[nagdu] Bad weather and class

Tracy Carcione carcione at access.net
Fri Feb 14 19:11:35 UTC 2014


Hi Raven.
Lucky you!  The sidewalks here in my town in Jersey are pretty hit-and-miss. 
There are clean patches, icy patches, parts that haven't been cleared at 
all, and parts where someone piled up the snow at the end of their bit.
I remember there were "passes" in the snow mountains at the street corners 
in St. Paul, where other pedestrians had tramped the snow down a bit.  Here, 
it seems like most people just walk in the street.  Not a great plan, as the 
snow is high enough to make escape difficult, if a truck comes along. Though 
the streets are a lot cleaner than the sidewalks.

I'm kinda surprised your golden guy had trouble with his first snow.  When I 
lived in Minnesota, my dogs came from GDB, and had never worked in snow, 
though they had seen it.  They didn't care; they adapted to snow travel very 
fast.

I love having a dog for snow work.  A hundred times better than a cane, IMO.
Tracy

----- Original Message ----- 
From: "Raven Tolliver" <ravend729 at gmail.com>
To: "NAGDU Mailing List,the National Association of Guide Dog Users" 
<nagdu at nfbnet.org>
Sent: Friday, February 14, 2014 2:01 PM
Subject: Re: [nagdu] Bad weather and class


>I would imagine that classes go on. Sidewalks in most places are
> shoveled or salted, so ice is not as much a hazard as you might think.
> Not here in Michigan anyway. I've lived in Southeast and Western
> Michigan for a long while and the sidewalks are just as cared for as
> the streets are. Given, there are some places where you must walk over
> patches of snow. But patches of ice are pretty rare.
> My golden and I were still able to get out there and work despite the
> below freezing temperatures. Classes around here aren't cancelled
> unless the world is on the brink of ending, so the show goes on.
> Outside of classes, we still have errands to run, buses to hop, and
> volunteering to do. Life is definitely not put on hold because of the
> snow, and trust me, there is a lot of it here. You just work through,
> around, and over it, even if you have to climb over 2-1/2 feet of snow
> to get out of the street and onto the sidewalk.

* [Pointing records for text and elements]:

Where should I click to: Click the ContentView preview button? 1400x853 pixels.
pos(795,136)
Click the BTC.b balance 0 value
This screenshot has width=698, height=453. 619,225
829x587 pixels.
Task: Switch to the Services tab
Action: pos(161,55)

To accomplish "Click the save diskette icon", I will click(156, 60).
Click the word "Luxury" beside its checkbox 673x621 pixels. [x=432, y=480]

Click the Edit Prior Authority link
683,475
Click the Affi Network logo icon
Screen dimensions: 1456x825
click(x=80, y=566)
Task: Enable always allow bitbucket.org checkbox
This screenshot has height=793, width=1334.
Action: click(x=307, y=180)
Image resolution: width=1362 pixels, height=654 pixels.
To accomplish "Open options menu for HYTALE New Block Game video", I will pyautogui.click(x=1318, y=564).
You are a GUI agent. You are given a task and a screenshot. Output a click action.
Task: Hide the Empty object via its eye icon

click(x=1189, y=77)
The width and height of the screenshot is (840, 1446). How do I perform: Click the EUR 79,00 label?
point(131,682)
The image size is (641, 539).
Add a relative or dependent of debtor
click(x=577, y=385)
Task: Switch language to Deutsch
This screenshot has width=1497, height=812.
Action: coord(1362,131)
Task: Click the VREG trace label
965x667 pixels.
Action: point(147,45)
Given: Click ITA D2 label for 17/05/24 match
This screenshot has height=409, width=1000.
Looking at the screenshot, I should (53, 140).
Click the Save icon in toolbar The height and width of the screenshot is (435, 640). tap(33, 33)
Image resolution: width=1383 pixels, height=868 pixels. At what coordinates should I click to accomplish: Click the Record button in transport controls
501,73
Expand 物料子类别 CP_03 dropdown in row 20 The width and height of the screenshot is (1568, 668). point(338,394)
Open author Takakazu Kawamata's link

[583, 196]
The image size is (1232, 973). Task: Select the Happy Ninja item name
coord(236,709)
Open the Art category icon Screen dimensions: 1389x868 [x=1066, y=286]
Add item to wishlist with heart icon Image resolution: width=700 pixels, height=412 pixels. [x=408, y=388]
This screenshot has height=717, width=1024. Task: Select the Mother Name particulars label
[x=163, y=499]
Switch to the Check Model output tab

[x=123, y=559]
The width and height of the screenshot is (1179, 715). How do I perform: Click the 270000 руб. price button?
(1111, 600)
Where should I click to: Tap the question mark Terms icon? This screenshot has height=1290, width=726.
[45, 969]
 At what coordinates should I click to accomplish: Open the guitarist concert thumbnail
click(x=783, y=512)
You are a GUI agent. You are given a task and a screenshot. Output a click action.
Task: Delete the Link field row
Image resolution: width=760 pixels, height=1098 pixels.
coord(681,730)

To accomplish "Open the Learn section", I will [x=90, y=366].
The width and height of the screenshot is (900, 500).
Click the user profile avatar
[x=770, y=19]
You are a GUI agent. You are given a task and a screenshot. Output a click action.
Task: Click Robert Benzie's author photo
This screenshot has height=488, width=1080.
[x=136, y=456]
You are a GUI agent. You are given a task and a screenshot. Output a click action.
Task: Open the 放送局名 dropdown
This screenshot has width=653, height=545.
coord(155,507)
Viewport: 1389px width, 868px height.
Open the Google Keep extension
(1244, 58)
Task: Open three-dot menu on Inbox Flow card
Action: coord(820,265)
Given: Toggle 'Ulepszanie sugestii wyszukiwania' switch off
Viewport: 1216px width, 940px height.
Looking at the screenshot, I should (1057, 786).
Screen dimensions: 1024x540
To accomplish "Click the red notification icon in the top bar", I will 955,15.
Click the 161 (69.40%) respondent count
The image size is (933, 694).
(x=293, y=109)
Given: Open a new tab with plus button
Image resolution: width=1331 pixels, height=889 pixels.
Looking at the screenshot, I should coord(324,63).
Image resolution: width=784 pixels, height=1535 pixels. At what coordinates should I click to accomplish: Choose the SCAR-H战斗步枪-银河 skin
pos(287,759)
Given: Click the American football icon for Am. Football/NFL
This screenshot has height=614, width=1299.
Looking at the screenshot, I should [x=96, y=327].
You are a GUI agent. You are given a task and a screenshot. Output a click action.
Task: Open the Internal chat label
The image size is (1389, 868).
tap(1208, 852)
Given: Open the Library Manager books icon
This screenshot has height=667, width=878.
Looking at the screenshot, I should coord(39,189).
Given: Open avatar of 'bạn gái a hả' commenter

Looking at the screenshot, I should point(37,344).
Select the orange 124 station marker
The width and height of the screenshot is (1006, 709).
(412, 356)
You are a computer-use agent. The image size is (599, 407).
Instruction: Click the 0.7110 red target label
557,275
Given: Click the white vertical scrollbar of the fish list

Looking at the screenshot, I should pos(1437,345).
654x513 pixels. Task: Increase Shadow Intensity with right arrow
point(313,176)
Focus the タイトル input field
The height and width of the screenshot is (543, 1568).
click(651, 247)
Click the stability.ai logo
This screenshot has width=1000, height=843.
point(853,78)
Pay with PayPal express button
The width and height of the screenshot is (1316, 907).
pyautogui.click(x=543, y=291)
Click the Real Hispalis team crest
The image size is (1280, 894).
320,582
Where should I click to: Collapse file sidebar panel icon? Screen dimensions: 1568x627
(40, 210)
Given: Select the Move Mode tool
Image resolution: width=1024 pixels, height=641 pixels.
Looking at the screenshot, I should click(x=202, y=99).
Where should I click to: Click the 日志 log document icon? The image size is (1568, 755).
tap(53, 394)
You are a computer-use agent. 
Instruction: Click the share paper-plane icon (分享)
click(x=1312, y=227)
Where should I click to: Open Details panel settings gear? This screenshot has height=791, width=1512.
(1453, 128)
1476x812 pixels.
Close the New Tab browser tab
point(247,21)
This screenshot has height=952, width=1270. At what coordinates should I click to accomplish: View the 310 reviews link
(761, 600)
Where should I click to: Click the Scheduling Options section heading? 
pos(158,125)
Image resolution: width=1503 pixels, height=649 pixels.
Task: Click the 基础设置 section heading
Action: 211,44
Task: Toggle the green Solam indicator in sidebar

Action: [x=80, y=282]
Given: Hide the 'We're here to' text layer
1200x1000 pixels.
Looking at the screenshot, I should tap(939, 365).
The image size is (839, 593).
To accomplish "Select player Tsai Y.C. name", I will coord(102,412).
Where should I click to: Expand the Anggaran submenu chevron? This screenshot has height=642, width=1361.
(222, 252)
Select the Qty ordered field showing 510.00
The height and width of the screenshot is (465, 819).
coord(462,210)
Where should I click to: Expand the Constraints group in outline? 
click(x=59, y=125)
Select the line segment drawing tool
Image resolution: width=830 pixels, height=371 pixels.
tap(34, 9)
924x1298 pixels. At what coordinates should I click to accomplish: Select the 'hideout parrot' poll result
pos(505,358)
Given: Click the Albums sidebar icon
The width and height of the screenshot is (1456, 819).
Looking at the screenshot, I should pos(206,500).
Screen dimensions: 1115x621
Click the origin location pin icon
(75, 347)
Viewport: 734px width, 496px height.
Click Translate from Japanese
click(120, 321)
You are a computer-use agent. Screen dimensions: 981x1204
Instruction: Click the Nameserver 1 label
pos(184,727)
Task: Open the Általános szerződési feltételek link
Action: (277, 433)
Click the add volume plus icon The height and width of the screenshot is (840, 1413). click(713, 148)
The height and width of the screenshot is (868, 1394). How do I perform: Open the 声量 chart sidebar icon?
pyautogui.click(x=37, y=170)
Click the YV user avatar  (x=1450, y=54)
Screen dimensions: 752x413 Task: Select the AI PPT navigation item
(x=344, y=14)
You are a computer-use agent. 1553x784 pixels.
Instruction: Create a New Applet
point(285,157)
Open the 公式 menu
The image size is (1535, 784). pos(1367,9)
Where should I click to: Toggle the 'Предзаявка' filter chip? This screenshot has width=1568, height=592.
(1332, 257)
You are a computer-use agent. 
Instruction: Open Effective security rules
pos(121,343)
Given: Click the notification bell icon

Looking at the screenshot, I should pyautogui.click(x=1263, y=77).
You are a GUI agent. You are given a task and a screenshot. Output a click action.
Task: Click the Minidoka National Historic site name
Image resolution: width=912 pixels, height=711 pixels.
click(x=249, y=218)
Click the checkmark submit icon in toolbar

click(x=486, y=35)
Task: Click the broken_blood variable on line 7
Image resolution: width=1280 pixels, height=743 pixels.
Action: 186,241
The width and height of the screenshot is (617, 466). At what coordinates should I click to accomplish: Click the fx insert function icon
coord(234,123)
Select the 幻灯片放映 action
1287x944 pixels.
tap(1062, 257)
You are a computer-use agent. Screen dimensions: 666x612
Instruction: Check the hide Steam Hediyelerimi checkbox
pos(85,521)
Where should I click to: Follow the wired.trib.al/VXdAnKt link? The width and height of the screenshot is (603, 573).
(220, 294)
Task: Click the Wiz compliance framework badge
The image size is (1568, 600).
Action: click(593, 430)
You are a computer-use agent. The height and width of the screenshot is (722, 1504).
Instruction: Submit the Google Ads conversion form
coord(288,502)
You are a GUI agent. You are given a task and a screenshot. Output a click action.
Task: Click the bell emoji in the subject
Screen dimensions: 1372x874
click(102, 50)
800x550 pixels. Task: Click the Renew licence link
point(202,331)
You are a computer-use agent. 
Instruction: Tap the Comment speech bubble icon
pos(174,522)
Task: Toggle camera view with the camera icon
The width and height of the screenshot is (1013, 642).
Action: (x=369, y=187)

* [Work to do]:
a) Print the stretch of the mailing list post that starts at the words "Tracy Carcione carcione" and stops after the words "than the sidewalks.".
b) Answer these questions from the mailing list post:
(i) Which two parts of Michigan has Raven lived in?
(ii) Where did Tracy's dogs come from when she lived in Minnesota?
(iii) How much snow does Raven say you may have to climb over to get from the street onto the sidewalk?

* [The solutions]:
a)
Tracy Carcione carcione at access.net
Fri Feb 14 19:11:35 UTC 2014


Hi Raven.
Lucky you!  The sidewalks here in my town in Jersey are pretty hit-and-miss. 
There are clean patches, icy patches, parts that haven't been cleared at 
all, and parts where someone piled up the snow at the end of their bit.
I remember there were "passes" in the snow mountains at the street corners 
in St. Paul, where other pedestrians had tramped the snow down a bit.  Here, 
it seems like most people just walk in the street.  Not a great plan, as the 
snow is high enough to make escape difficult, if a truck comes along. Though 
the streets are a lot cleaner than the sidewalks.

b)
(i) Southeast and Western Michigan
(ii) GDB
(iii) 2-1/2 feet